Sunday, April 1, 2012

...wait, what?

Today, I was told about yet another self-help book with, surprise, a personality test attached. I took the test, looked up what it meant, found something that suited me as best I could figure.

But later, I started to get kind of pissed. Yes, the personality tests can sometimes help. Yes, to some degree people can be categorized effectively. Yes, that sometimes can mean some useful advice.

But I've taken probably dozens of personality tests by now, and I'm getting really sick of being shoved into a category. Being dissected and told "this is what you should do." Sometimes, that advice is useful. But for the most part, free advice seems to be worth the price you pay. 

I saw a cartoon once that said "there are only two kinds of people: those who make gross over-generalizations and those who don't." More and more, I'm starting to agree with it.

And really, I'm getting INCREDIBLY sick of people telling me what to do, especially when I don't ask for it. Everyone seems to have the answer to life. You just have to eat less, buy this book, accept Jesus as your savior, take this pill, etc.

How about you just let me figure it out myself?

My life is not your life. I have a different set of problems than you do. Frequently, you have no idea what my life has actually been like, or currently is like right now.

I hate to break it to you, but you DON'T have all the answers. Nobody does.

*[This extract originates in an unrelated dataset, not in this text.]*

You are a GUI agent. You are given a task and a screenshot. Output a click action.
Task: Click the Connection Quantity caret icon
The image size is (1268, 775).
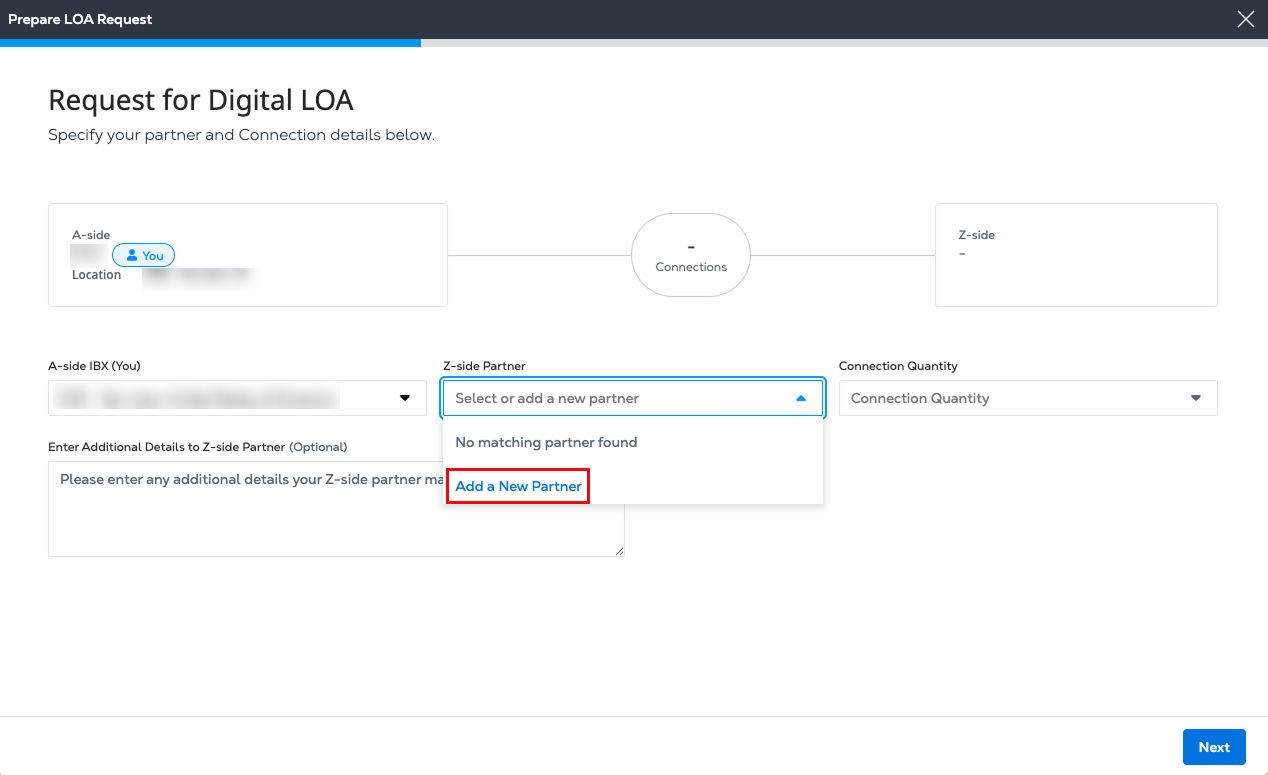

What I think, (I assume you want to know, since you're reading this) is that everyone has a little piece of the puzzle, which together connects into this backasswards thing we call life. Sometimes, the piece you have connects to the piece someone else has. And those are the people you can help, maybe. If they want it.

But my puzzle piece is very, very weird and convoluted. I haven't even really figured out what it is yet. But I'd kind of like to figure it out for myself.

Sure, I'm inexperienced. Sure, I make mistakes. Sure, sometimes following your advice would have helped.

But sometimes, I'm right.

So just let me try it myself, okay?

I know I have Asperger's, and because of that, I seem to miss things that seem obvious to you. But you miss things that are obvious to me, as well.

People don't realize it, but the truth is, the minute you say you have Asperger's Syndrome, or are Autistic, they listen to you less. When you're arguing with them, they are thinking "oh, they just don't know because of the Autism." Amd then we end up being right sometimes-- the truth is, we have about the same accuracy rate as Neurotypicals do, it's just not distributed the same way.

This thought process of "well, how would you know? You're autistic!" is EXTREMELY bad. That is NOT the right way to approach us AT ALL.

First of all, it's insulting. Second of all, it's actually discrimination. Yes, it really is. Discounting someone's opinion purely because of a diagnosis IS discrimination.

Here is how to approach this situation: try to have the Autistic person in question explain his or her reasoning. There is a chance there is something you missed. Or, if there is something he or she missed, explain what it is. If they don't believe you, then say "we'll see" and let it go. 

Really. Let it go. Holding a grudge is not going to be good for either of you down the road. Besides, it's not our fault, and you STILL could end up being wrong!

I will be the first to admit this is very, very hard. I am in a group with some other Aspies, some of whom have far less social graces than I do. 

Sometimes, it's all I can do not to leap out of my chair and strangle them to make them shut the hell up because they are being such a pain in the ass.

You know the definition of stress, right? "The overwhelming urge to choke the living shit out of someone who so richly deserves it"? 

Yeah. Join the club.

Instead, I content myself by imagining beating the crap out of them in creative ways. 

Possibly with a Rube Goldberg-type machine. 

Or something along the lines of the "Homer Humiliator" from The Simpsons. 

Or with Matrix-style Kung Fu.

*cough*

Hey, I never said I didn't have issues. 



So, remember kids, keep an open mind.